Conclusion and discussion
In this paper, we outline important steps in reviewing the literature, and describe different review types and their uses. Systematic and systematised reviews can be used to put a planned experiment into perspective, to refine the experimental design, to show that the experiment has not yet been done, to identify alternative research methodologies, and occasionally even as an alternative to de novo experiments (answering a new research question based on available data). The more we use systematic review methodology, the lower the risk of bias in the conclusions, and the lower the chance that we disregard important evidence contradicting our preconceived ideas. However, as the time and resources needed to complete a review are considerable, it is important to consider viability upfront.
A literature review can be part of the ethical review process. The literature review can put the planned study into perspective, but it may also be used to refine the experimental design.68,69 Unfortunately, systematic reviews show considerable repetition of experiments for some topics 70 indicating that reviews are not yet optimally used. In certain cases, systematic reviews with meta-analyses can be used as an efficient alternative to a new experiment by answering a novel research question based on existing data (e.g. van der Mierden). 15 The value of systematic reviews of animal studies is increasingly recognised by research funders; for example, The Netherlands Organization for Health Research and Development 3 and the German Federal Ministry of Education and Research 2 have created specific calls to fund them.
Reviews can help to advance science in several ways. First, reviews of primary studies can prevent the use of funds on conducting redundant experiments, as cumulative meta-analyses can show when a treatment’s overall estimated effect size no longer changes with further studies. 71 Second, they can stimulate the adoption of evidence-based experimental design for future experiments,68,72 thus improving the quality, consistency and reproducibility of primary research.
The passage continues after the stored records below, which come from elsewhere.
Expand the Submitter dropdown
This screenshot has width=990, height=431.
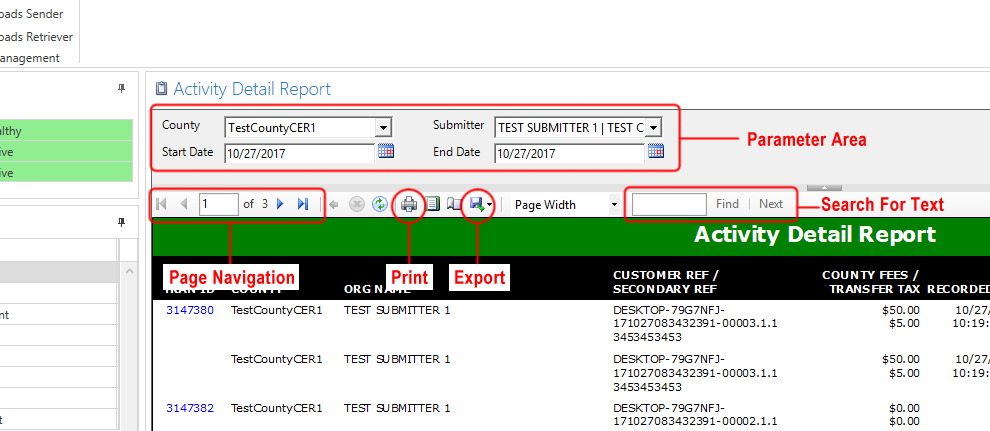(x=653, y=127)
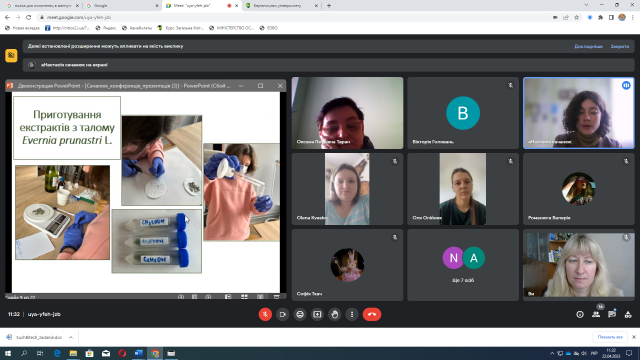Open a new browser tab
640x360 pixels.
[x=329, y=6]
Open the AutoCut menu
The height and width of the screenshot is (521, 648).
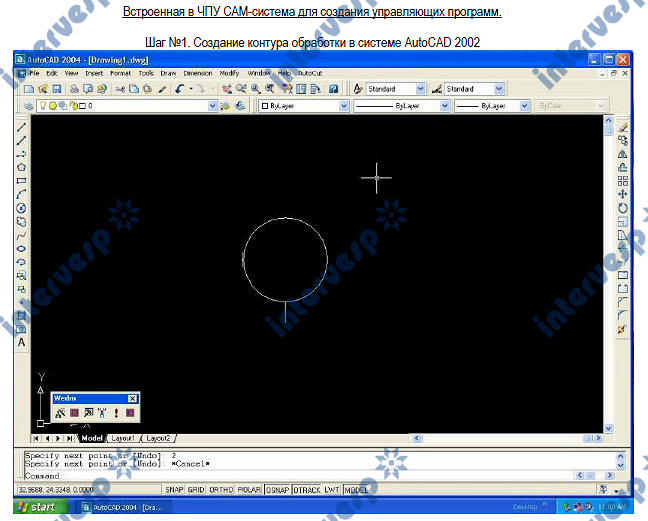[311, 74]
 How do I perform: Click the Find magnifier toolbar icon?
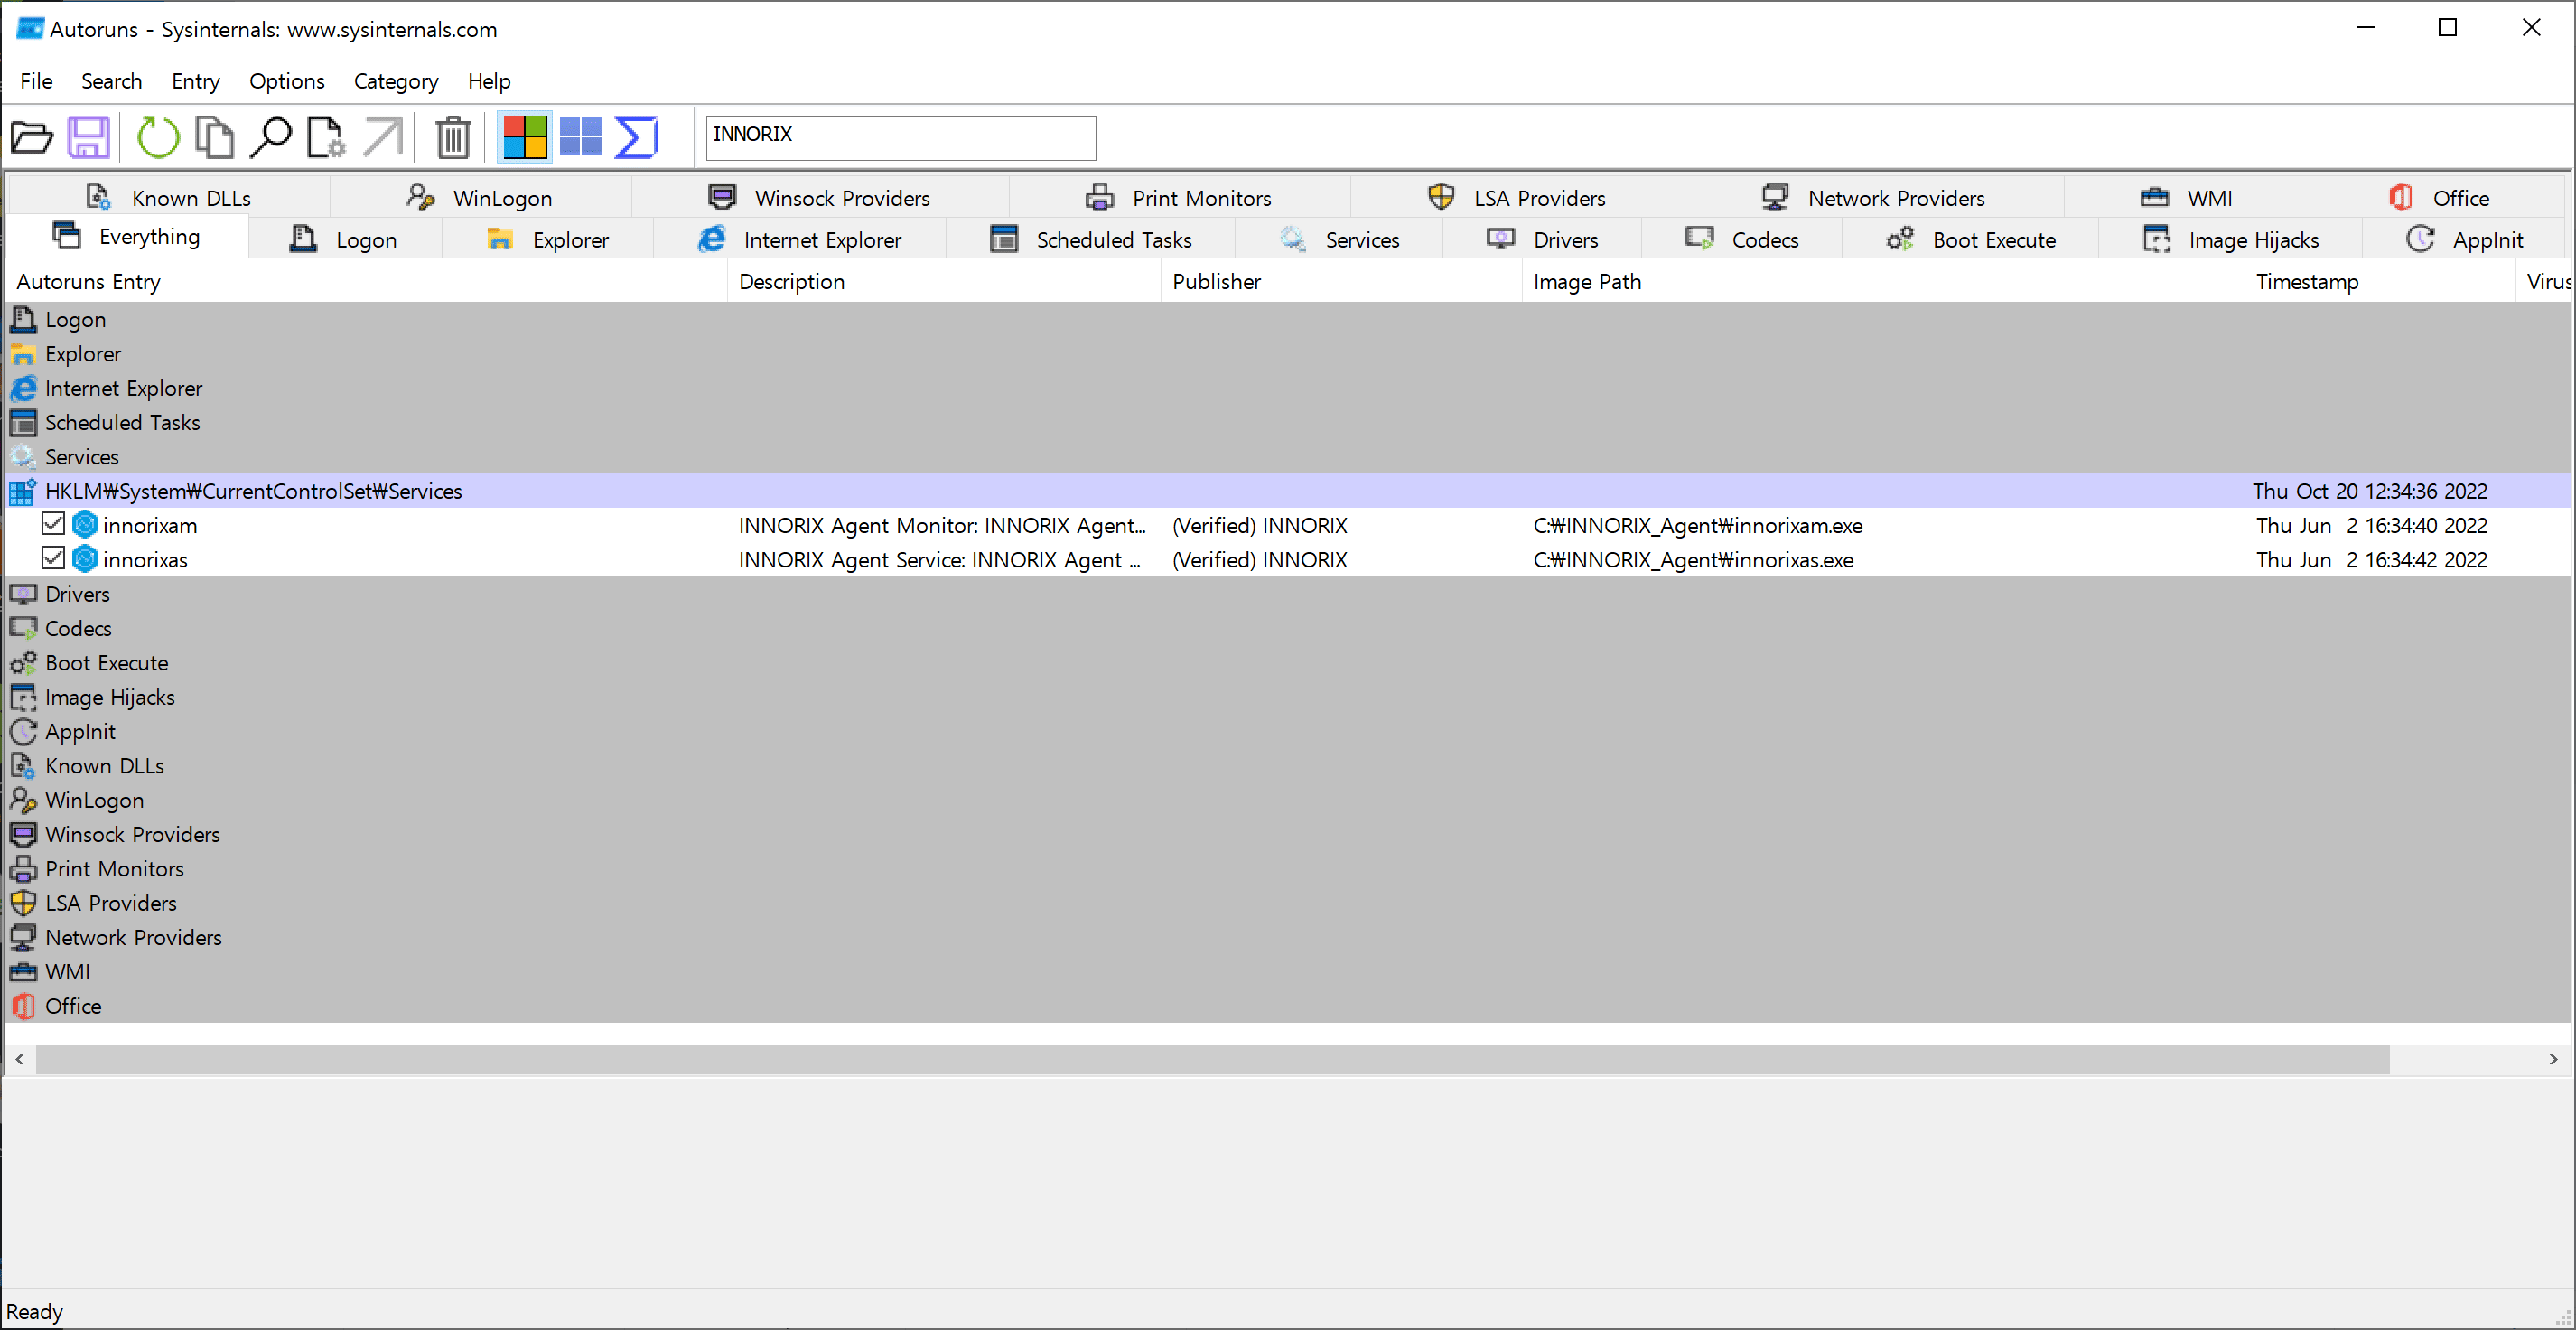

Third, systematic reviews with meta-analyses can be used to answer research questions without using new animals. 15
Timely reviews of animal studies may improve success rates and patients’ safety in clinical trials. Several clinical trials with undesirable outcomes would possibly not have started if the animal literature had been analysed more thoroughly upfront. Examples comprise PROPATRIA (probiotics); 73 trials for calcium antagonists after stroke;74,75 trials for the MVA85A vaccine; 76 and STRIDER (sildenafil). 77 However, these reviews were performed after the clinical trials; we are not sure if more timely reviews would have influenced the decision to start.
While the quality of the included studies remains a limiting factor in all types of evidence synthesis, thorough review of the data can prevent wasting resources on suboptimal and unnecessary studies. The term ‘literature review’ still may comprise any of the review types described in this paper. We hope that the consequent use of the names of the described review types in the titles of published reviews will improve the understanding and interpretation of these literature reviews. Besides, we anticipate that starting scientists will benefit from our tables and figure in deciding which review type to select, depending on their experience, research question and available resources. Moreover, we expect that this text will inspire all literature reviewers to describe clearly the review methodology used in their publications.
Footnotes
Acknowledgments
The author(s) would like to thank Paul Whaley for proofreading an earlier version of this manuscript and suggesting additional relevant literature.
Declaration of Conflicting Interests
The author(s) declared no potential conflicts of interest with respect to the research, authorship, and/or publication of this article.
Funding
The author(s) disclosed receipt of the following financial support for the research, authorship, and/or publication of this article: This research was funded by R2N, Federal State of Lower Saxony; DFG, grant numbers FOR2591, BL953/11-1 and NWO, grant number 313-99-310.